Assume for some finite positive constants $\tau,C$ and $\lambda$, the positive function $f$ satisfies $$\int_0^\tau f(t,s,x)ds\leq C \exp (-\lambda t),$$ where the constants are independent of $t$.
What kind of condition do we need on the function $f$ to obtain the following result? $$f(t,s,x)\leq C \exp (-\lambda t),$$ where $C$ is independent of time $t$. Is it enough that we just assume the function $f$ is continuous w.r.t $s$ in the interval [$0$,$\tau$]
Bounds on the integral of a function do not give bounds on the function itself.

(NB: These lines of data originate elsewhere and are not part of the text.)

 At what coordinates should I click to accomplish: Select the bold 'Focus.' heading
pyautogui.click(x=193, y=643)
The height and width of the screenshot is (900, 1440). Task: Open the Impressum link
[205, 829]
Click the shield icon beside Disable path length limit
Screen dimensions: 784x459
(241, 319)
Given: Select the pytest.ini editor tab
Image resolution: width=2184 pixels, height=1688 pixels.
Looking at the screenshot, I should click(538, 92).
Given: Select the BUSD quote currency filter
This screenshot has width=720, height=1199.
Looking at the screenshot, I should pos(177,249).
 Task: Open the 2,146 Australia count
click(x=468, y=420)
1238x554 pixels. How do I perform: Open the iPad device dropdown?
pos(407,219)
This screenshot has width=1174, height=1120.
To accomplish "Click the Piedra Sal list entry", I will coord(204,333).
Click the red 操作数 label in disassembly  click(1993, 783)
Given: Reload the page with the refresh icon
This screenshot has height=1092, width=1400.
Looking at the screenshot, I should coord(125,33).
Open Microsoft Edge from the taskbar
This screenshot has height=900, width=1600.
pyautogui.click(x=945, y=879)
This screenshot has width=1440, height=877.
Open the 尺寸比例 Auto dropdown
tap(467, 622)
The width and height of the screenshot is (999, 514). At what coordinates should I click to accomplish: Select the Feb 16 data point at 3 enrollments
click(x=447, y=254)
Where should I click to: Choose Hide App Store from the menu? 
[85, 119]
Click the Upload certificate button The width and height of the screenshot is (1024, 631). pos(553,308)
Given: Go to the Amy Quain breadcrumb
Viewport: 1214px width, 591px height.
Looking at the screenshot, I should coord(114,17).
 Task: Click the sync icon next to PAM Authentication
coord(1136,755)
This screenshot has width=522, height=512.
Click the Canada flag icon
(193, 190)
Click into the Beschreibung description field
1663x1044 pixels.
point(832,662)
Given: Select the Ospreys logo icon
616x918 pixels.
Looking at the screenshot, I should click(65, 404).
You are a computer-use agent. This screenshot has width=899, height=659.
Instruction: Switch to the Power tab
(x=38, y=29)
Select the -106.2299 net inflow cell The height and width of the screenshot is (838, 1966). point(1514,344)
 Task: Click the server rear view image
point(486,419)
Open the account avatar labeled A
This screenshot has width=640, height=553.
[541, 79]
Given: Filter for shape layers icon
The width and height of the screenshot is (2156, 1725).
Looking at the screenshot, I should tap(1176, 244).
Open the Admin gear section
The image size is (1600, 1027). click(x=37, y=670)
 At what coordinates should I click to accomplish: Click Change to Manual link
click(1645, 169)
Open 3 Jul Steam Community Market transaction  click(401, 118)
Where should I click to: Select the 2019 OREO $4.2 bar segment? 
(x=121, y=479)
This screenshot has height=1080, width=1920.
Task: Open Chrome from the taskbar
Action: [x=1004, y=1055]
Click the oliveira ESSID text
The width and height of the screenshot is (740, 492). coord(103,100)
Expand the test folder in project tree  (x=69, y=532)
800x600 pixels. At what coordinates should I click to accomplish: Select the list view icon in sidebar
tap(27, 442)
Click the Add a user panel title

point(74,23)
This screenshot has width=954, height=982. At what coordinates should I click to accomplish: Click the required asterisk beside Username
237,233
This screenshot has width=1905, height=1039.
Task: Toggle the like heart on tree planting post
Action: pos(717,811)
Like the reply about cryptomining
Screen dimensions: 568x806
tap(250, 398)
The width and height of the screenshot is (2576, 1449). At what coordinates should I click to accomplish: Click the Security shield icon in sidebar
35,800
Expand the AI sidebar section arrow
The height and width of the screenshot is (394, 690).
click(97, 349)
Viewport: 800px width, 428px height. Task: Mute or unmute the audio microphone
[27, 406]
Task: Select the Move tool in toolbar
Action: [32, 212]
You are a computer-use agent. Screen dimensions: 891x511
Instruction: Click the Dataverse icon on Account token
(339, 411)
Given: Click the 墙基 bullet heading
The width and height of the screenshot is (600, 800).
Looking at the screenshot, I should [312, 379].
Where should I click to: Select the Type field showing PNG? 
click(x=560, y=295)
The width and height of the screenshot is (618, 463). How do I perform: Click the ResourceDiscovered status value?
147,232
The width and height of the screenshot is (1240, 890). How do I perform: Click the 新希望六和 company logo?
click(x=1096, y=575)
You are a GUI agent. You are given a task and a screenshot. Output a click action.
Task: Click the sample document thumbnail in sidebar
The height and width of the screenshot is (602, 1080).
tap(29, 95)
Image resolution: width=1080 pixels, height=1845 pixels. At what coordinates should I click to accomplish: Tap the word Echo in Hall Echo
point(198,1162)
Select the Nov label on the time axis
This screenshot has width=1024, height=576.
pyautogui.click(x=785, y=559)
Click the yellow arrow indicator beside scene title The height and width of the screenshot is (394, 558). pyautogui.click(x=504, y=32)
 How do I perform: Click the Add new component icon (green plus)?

To illustrate this, let's ignore the variables $t$ and $x$ for now and just consider functions $f(s)$ on the interval $[0,1].$
For example the functions $f_\epsilon\colon[0,1]\rightarrow\mathbb{R}$ given by $f_\epsilon(s)=(s+\epsilon)^{-{1/2}}$ (for say $\epsilon < 1$) have a uniform integral bound: $$ \int_0^1 f_\epsilon(s) d s=\int_\epsilon^{1+\epsilon}r^{-1/2}dr=(1+\epsilon)^{1/2}-\epsilon^{1/2}\le3 $$ However, $\sup_{s\in[0,1]}f_\epsilon(s)=\epsilon^{-1/2}\rightarrow \infty$ for $\epsilon \rightarrow 0$.